━━━ RAW DATA

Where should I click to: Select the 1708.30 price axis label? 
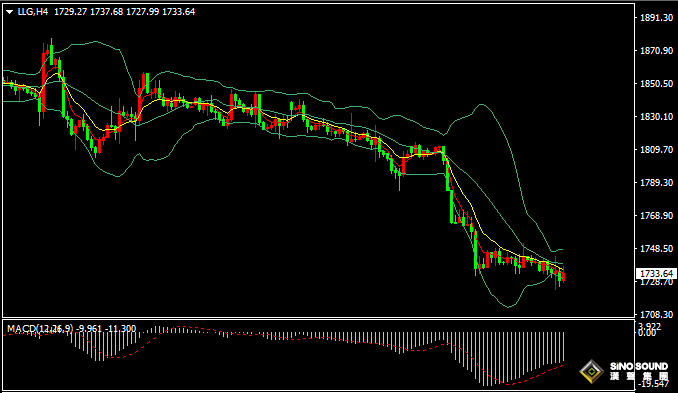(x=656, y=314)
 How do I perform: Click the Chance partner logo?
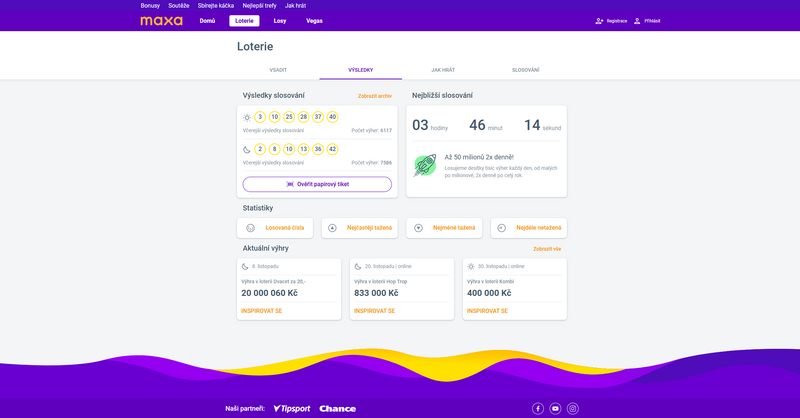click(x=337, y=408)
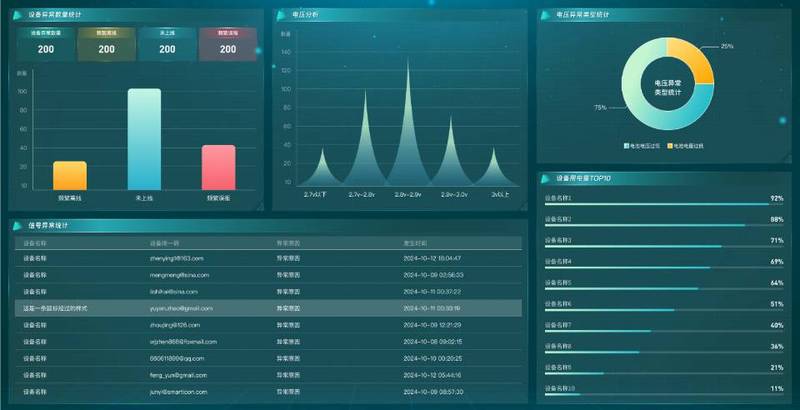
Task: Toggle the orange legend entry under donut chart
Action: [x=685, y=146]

━━━━━━

● **PROBLEM DETAILS**
The whole of the data above needs retyping exactly, with pictures omitted.

● **TASK ANSWER**
Where should I click to: Select the 1708.30 price axis label? 
(x=656, y=314)
 How do I perform: Click the Chance partner logo?
click(x=337, y=408)
Task: Toggle the orange legend entry under donut chart
Action: [x=685, y=146]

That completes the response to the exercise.